ECO-TERRE - "Le dernier montage apportait cinq garanties, la banque était plus que sûre de ne prendre aucun risque. Elle a refusé le prêt, pour des raisons purement financières, de rentabilité à court terme".Et tant pis pour les 77 emplois menacés du peignage Dumortier, le dernier de France. Le maire de Tourcoing, Michel-François Delannoy, est furieux.

Malgré l'engagement de toutes les collectivités territoriales, les banques ont refusé de soutenir la trésorerie de l'entreprise,spécialisée dans l'apprêt des fibres textiles brutes. Celle-ci connaissait depuis un an des difficultés financières : à cause de la crise, ses clients ont beaucoup déstocké, donc peu commandé. "On n'a perdu aucun client", affirme Cathy Terrain, déléguée CGT. "Mais il y avait moins de travail". Le peignage a d'abord mis fin à tous les contrats temporaires. Puis a eu recours au chômage partiel. Ensuite, en septembre 2008 et février 2009, elle a licencié en tout 17 personnes. "La société existe depuis 1896, ce n'était jamais arrivé", raconte Cathy Terrain, dans la maison depuis 25 ans. Pourtant, des dizaines de peignages présents à Roubaix et à Tourcoing, à la grande époque du textile, il ne reste plus que celui-là. "Le Peignage a toujours innové, toujours investi dans de nouvelles machines. Nous avons toujours des projets de développement, nous sommes toujours prêts à organiser des essais pour la clientèle", annonce, toujours fière de son entreprise, Cathy Terrain.
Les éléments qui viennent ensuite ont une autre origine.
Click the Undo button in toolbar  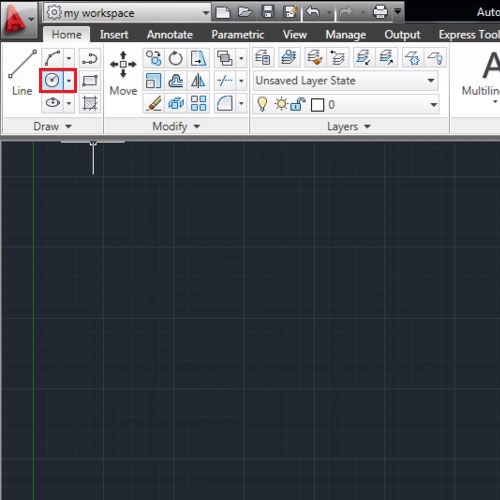click(x=313, y=12)
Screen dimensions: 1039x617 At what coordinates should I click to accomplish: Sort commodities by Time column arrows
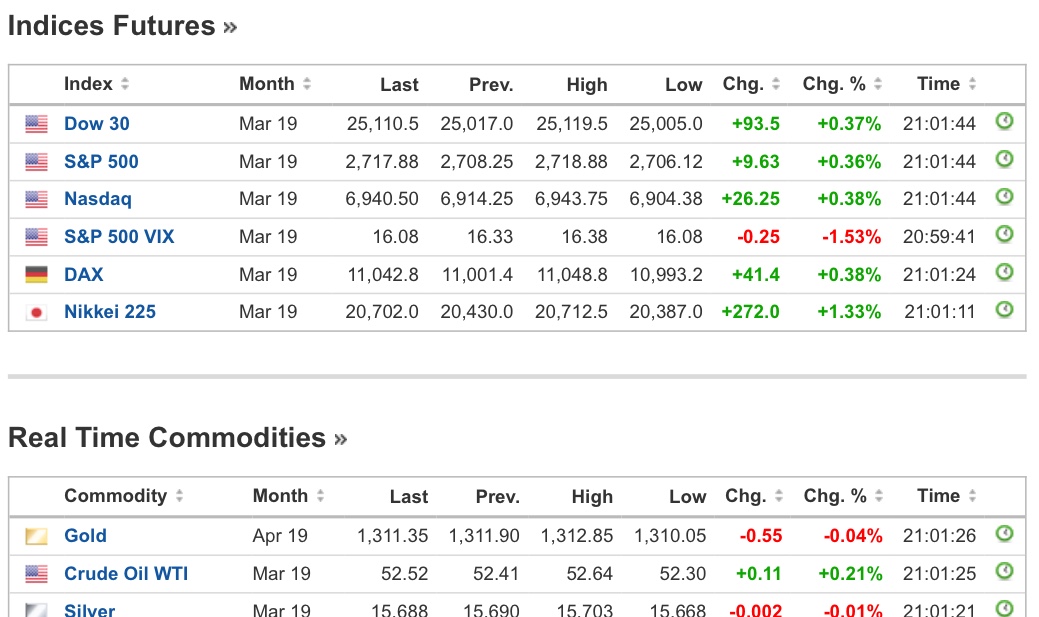click(x=972, y=497)
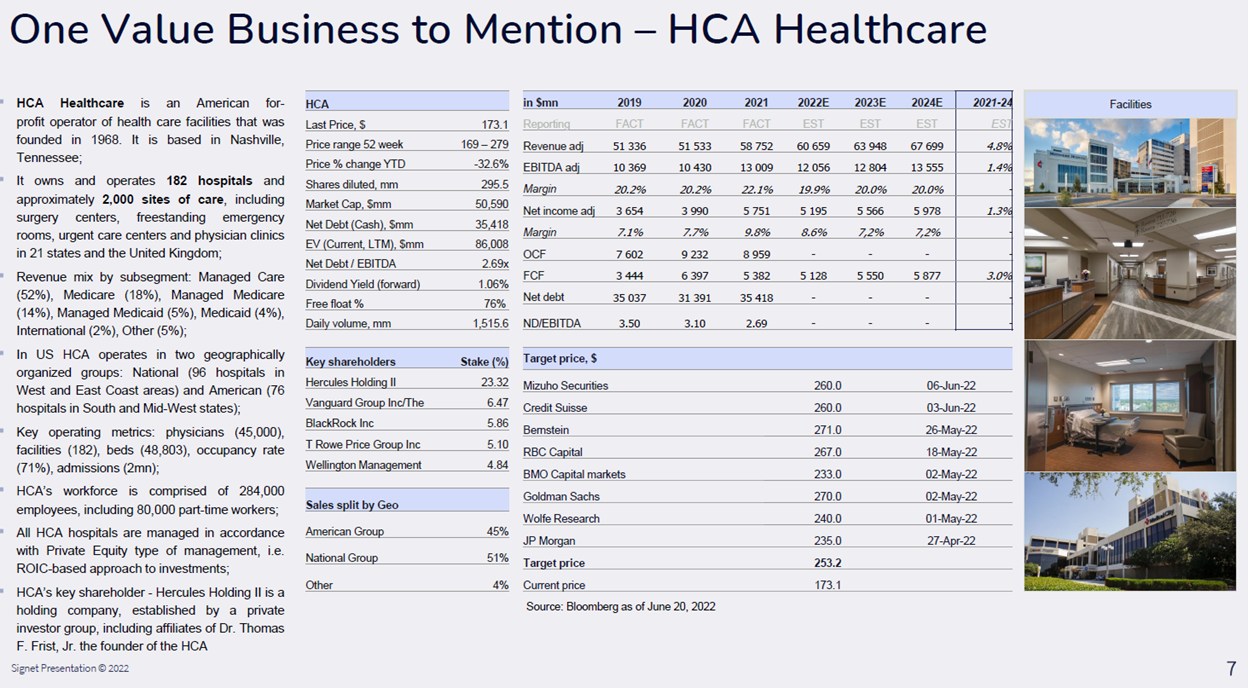Open the patient room bed photo
The image size is (1248, 688).
pyautogui.click(x=1130, y=404)
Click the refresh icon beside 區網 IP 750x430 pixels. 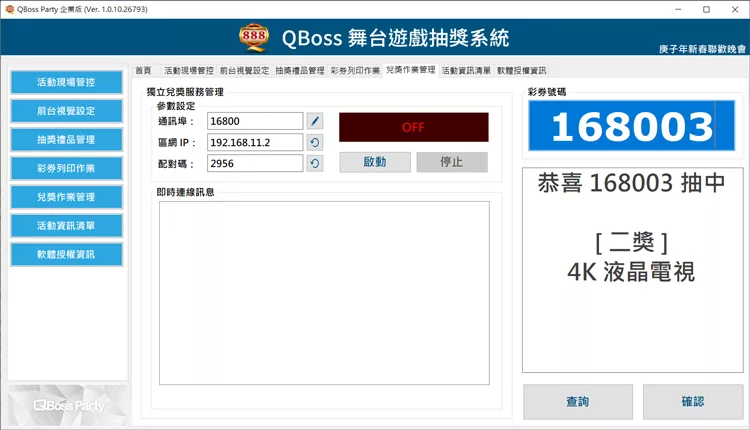[x=315, y=142]
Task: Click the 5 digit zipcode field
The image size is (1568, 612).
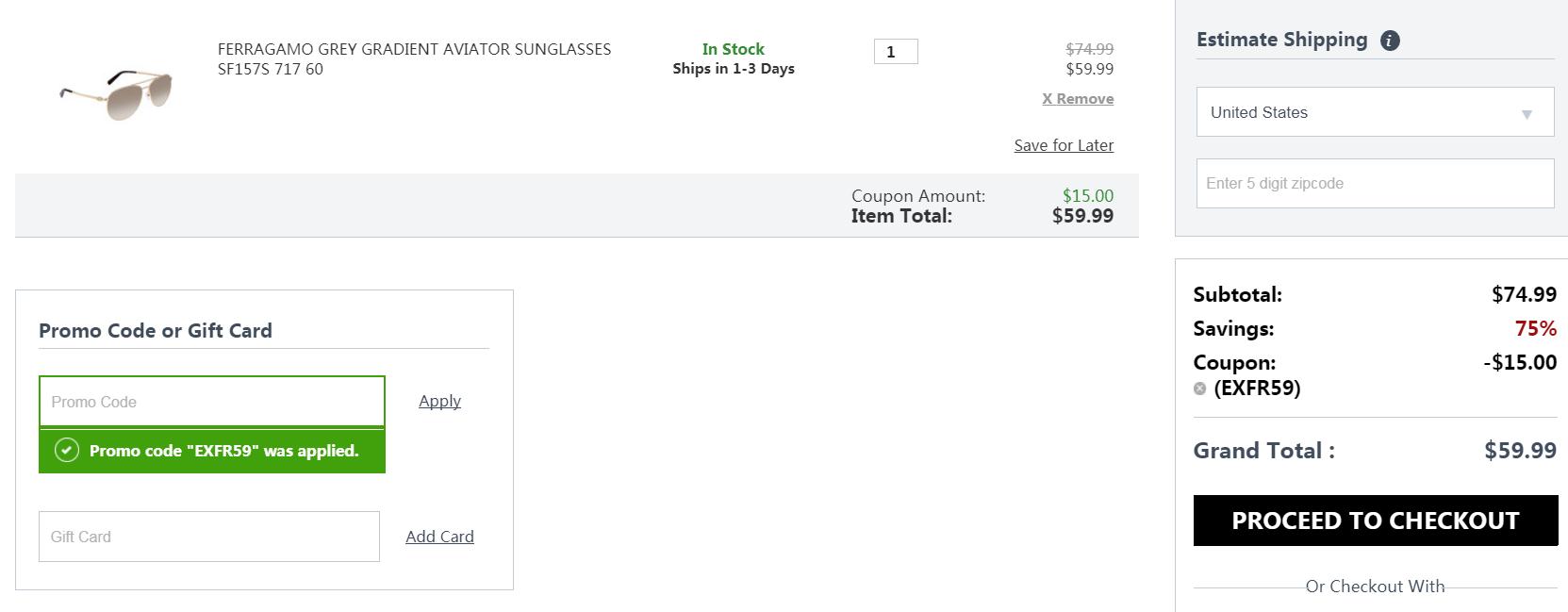Action: click(x=1375, y=183)
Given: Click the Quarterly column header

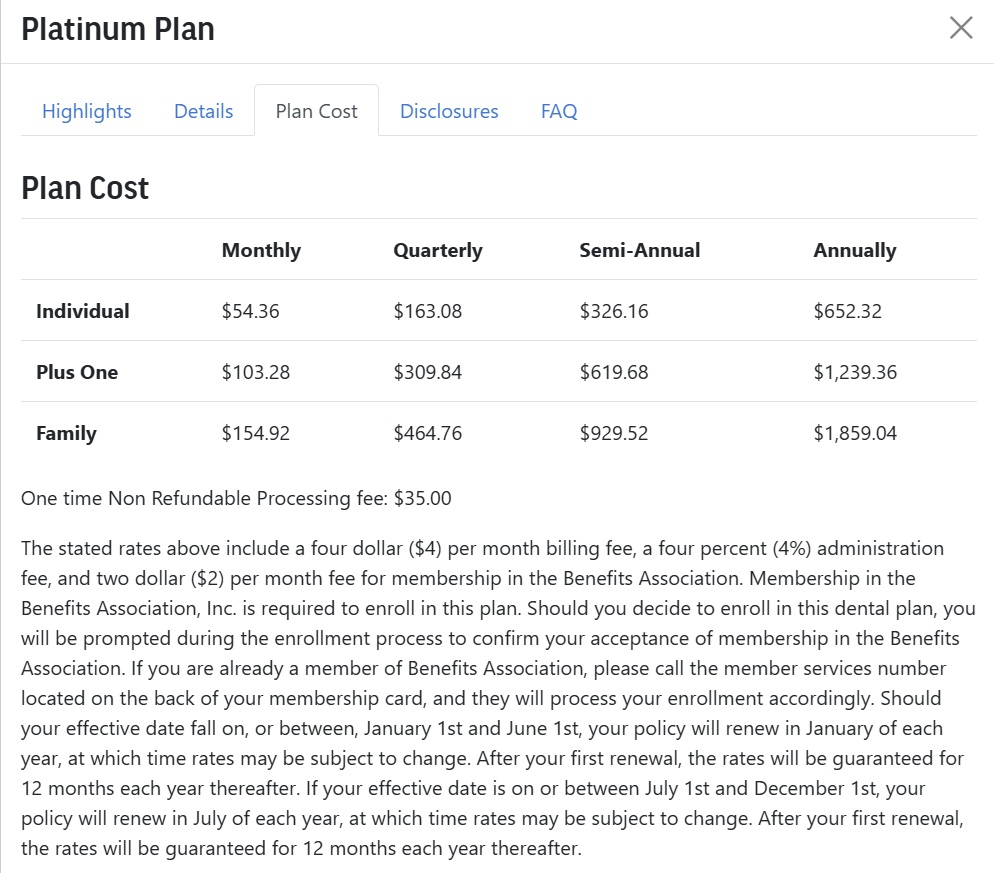Looking at the screenshot, I should (x=437, y=250).
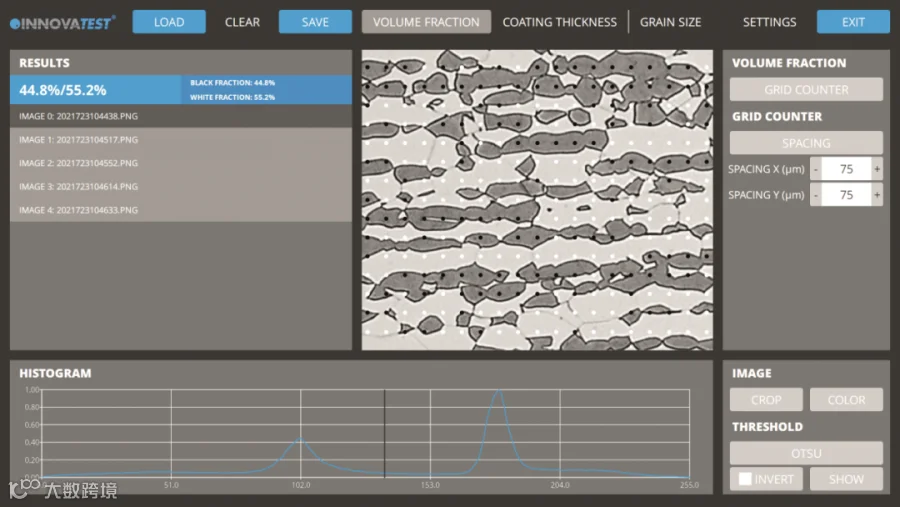Select the GRID COUNTER button
900x507 pixels.
click(x=806, y=90)
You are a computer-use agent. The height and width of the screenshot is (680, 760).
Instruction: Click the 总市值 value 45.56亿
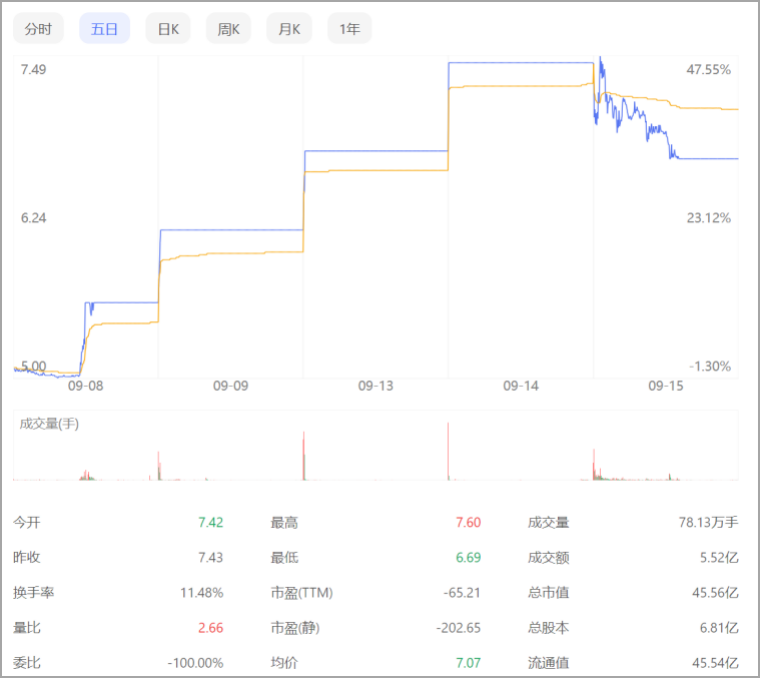pyautogui.click(x=714, y=593)

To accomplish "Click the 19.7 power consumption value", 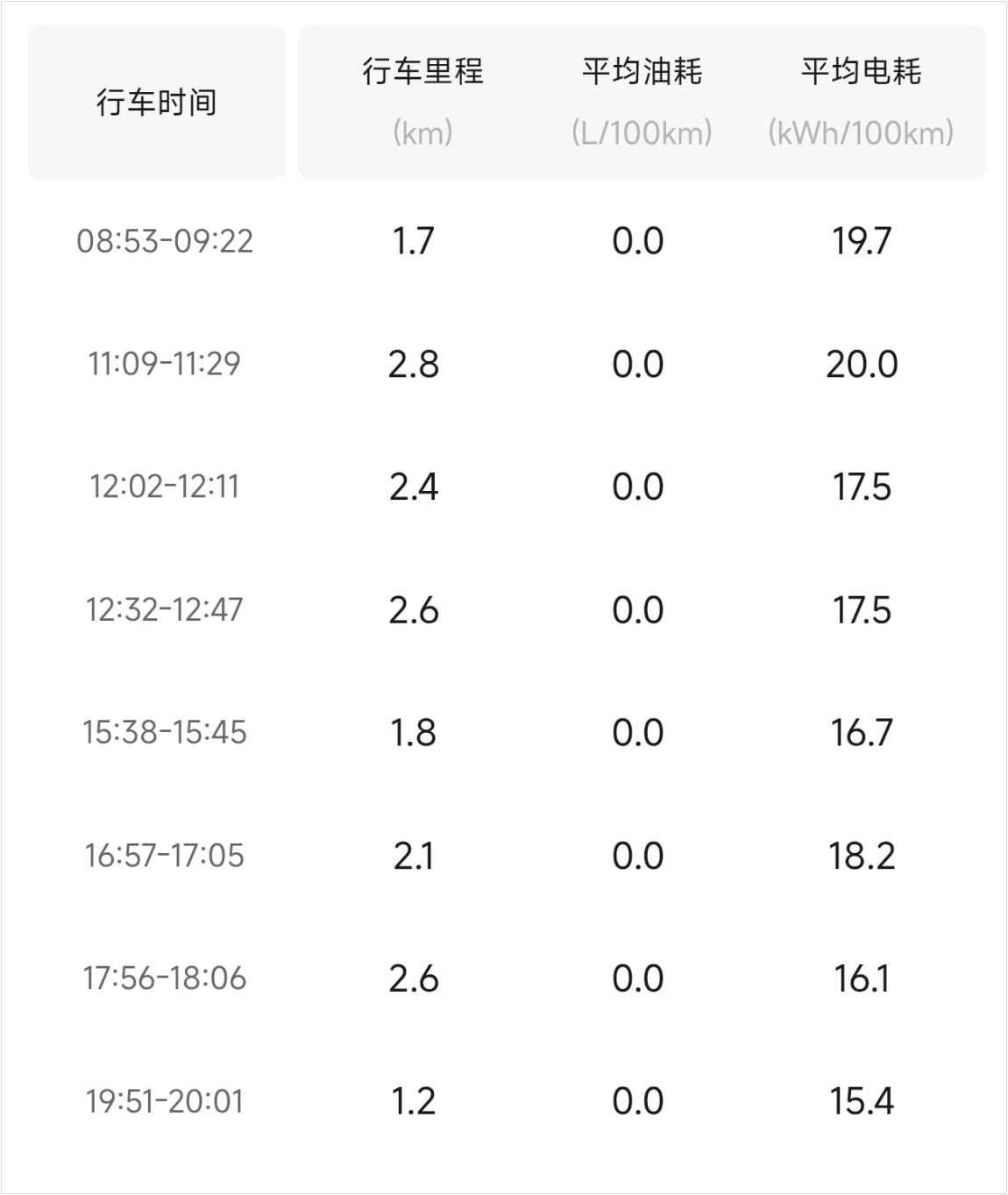I will coord(862,241).
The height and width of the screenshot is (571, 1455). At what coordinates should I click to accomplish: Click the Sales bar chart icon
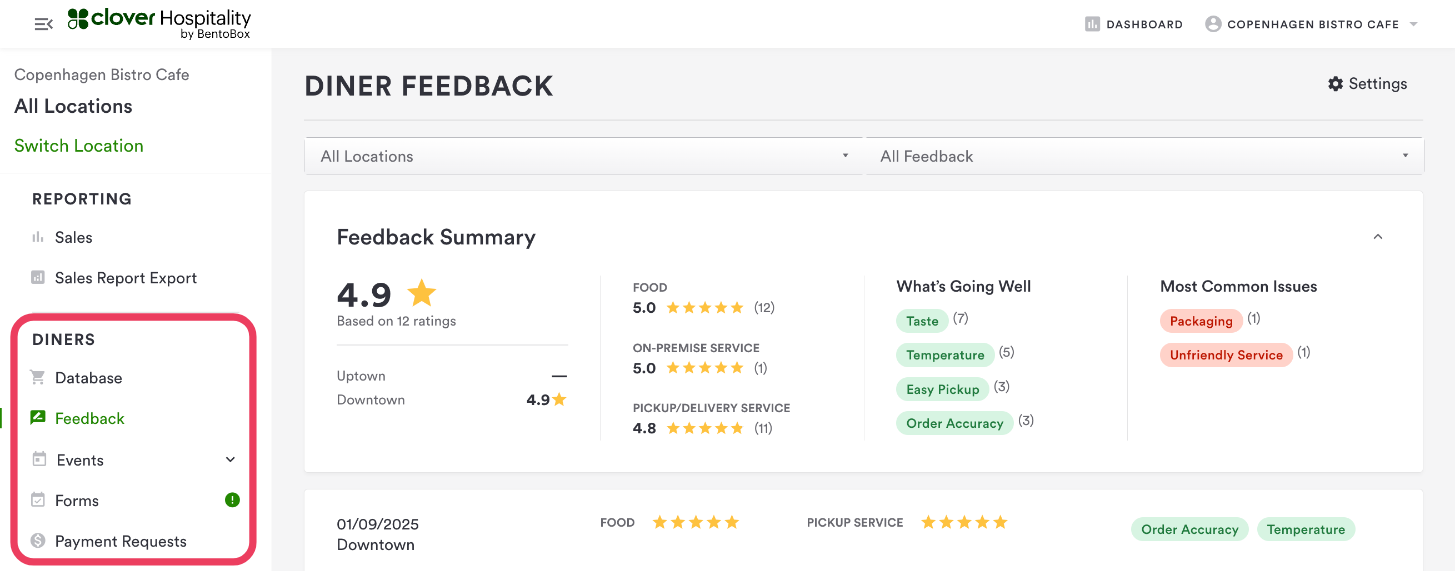click(38, 237)
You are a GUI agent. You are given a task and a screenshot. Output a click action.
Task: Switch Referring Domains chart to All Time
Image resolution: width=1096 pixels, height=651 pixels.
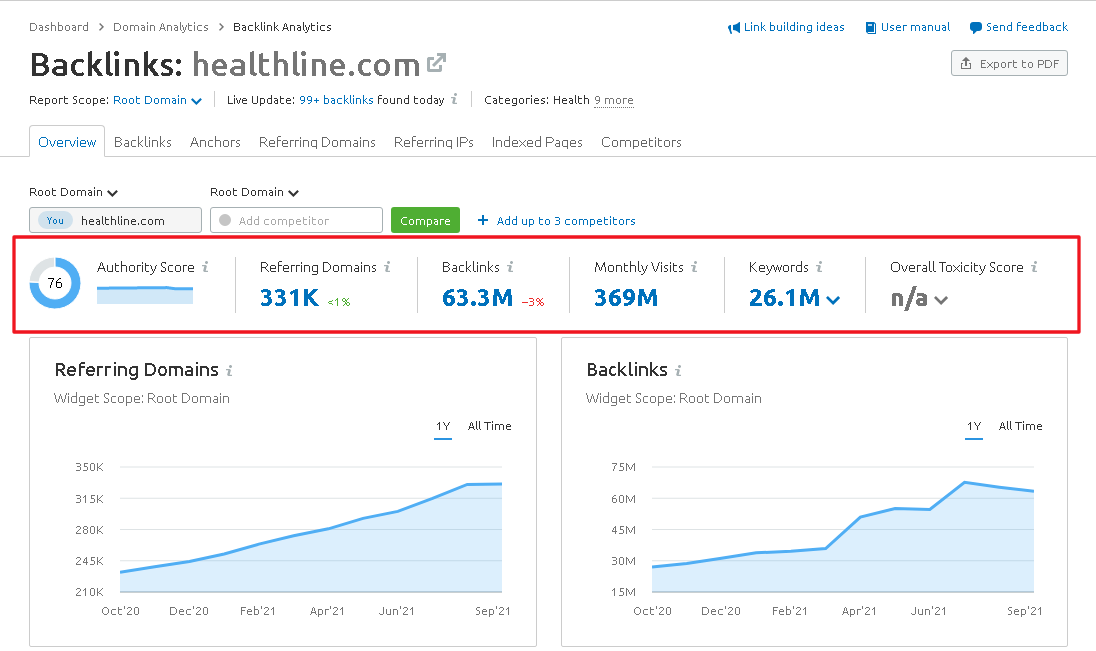tap(490, 426)
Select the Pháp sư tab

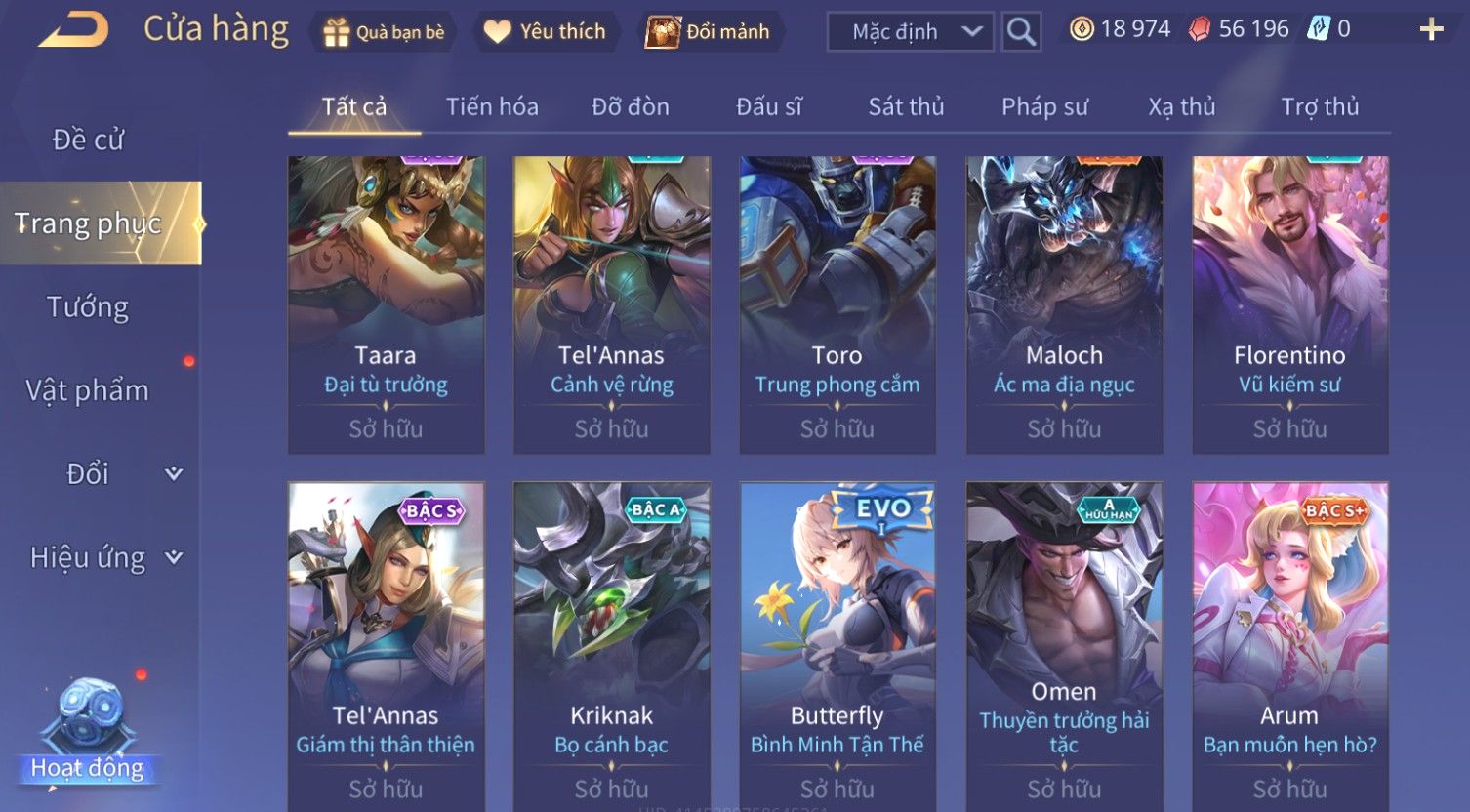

Garanties solides- Depuis un an, Dumortier essaye de décrocher un prêt d'1,5 million d'euros dont elle a besoin pour relancer sa trésorerie. Les banques sont frileuses. Les collectivités locales entrent alors dans la danse. Garantissent qu'elles achèteront l'usine au coût du prêt, si elle fait faillite, pour que les banquiers soient assurés de récupérer leur capital. Le dirigeant de l'entreprise accepte le principe d'une caution sur ses biens propres. Oseo, un établissement public de soutien aux PME, contre-garantit le tout. "Il y a eu une solidarité exceptionnelle de tous les acteurs, l'Etat, les collectivités territoriales, le patronnat régional" sur le montage du dossier, assure le maire de Tourcoing.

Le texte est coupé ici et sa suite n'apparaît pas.